(Saved entries)
----
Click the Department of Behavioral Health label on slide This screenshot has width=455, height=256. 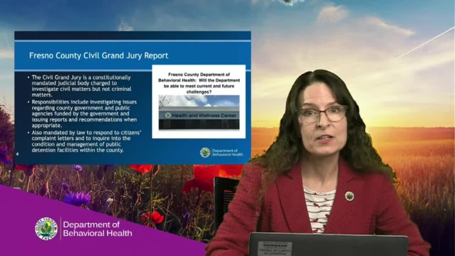point(227,152)
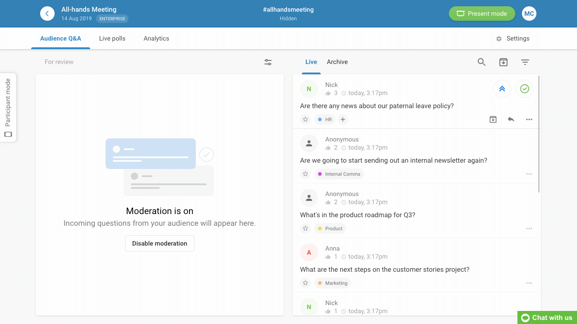This screenshot has width=577, height=324.
Task: Star the product roadmap question
Action: point(305,228)
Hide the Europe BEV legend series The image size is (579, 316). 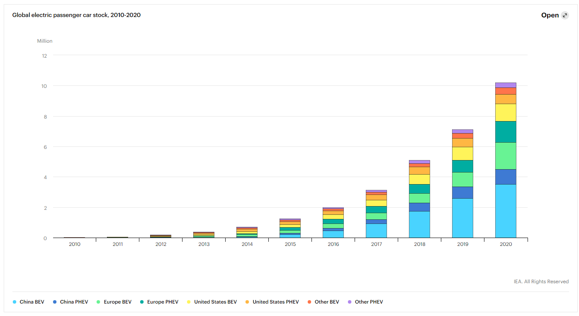pyautogui.click(x=114, y=302)
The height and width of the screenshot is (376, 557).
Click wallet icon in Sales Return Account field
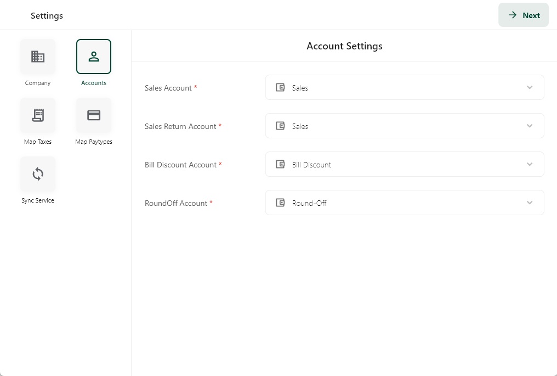point(280,126)
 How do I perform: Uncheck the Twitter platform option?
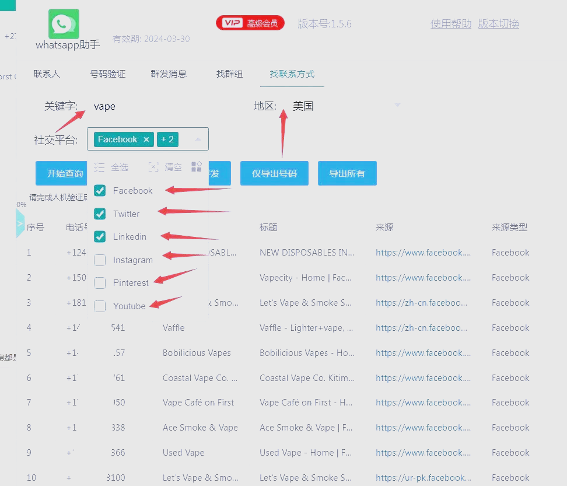coord(100,214)
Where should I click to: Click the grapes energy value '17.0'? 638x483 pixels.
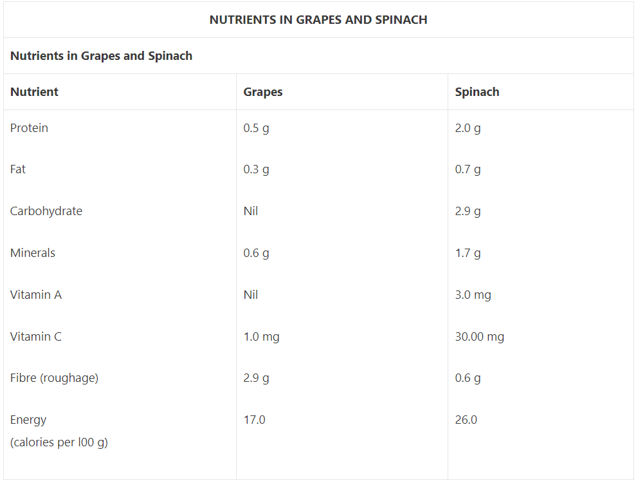coord(254,420)
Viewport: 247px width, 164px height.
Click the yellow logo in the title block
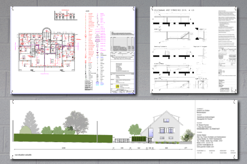117,87
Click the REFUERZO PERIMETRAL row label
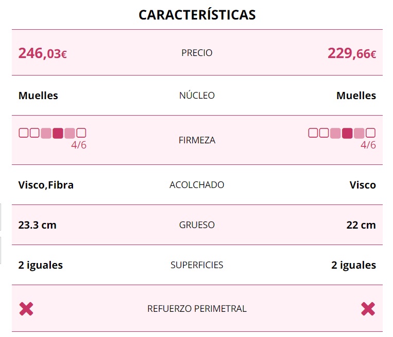This screenshot has width=393, height=337. [x=197, y=309]
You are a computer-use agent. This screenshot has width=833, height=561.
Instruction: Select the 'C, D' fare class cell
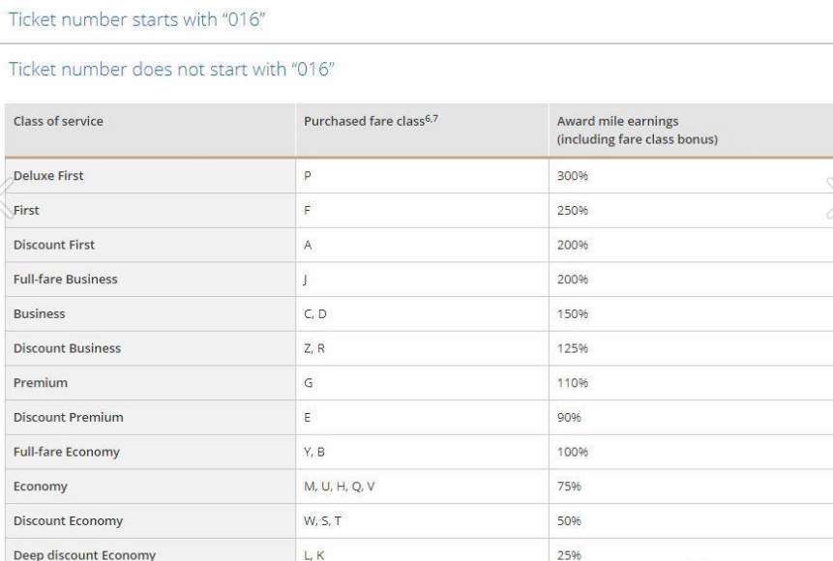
----
● Requirement:
The lines to retype begin with the one containing "Click wallet icon" and end with the last line of the records. Reproduce them exactly and omit the pictures.

● Solution for this task:
Click wallet icon in Sales Return Account field
point(280,126)
 How do I perform: Uncheck the Twitter platform option?
coord(100,214)
Where should I click to: Click the grapes energy value '17.0'? 638x483 pixels.
coord(254,420)
Viewport: 247px width, 164px height.
Click the yellow logo in the title block
117,87
Click the REFUERZO PERIMETRAL row label
This screenshot has width=393, height=337. [x=197, y=309]
You are a computer-use agent. This screenshot has width=833, height=561.
Instruction: Select the 'C, D' fare class cell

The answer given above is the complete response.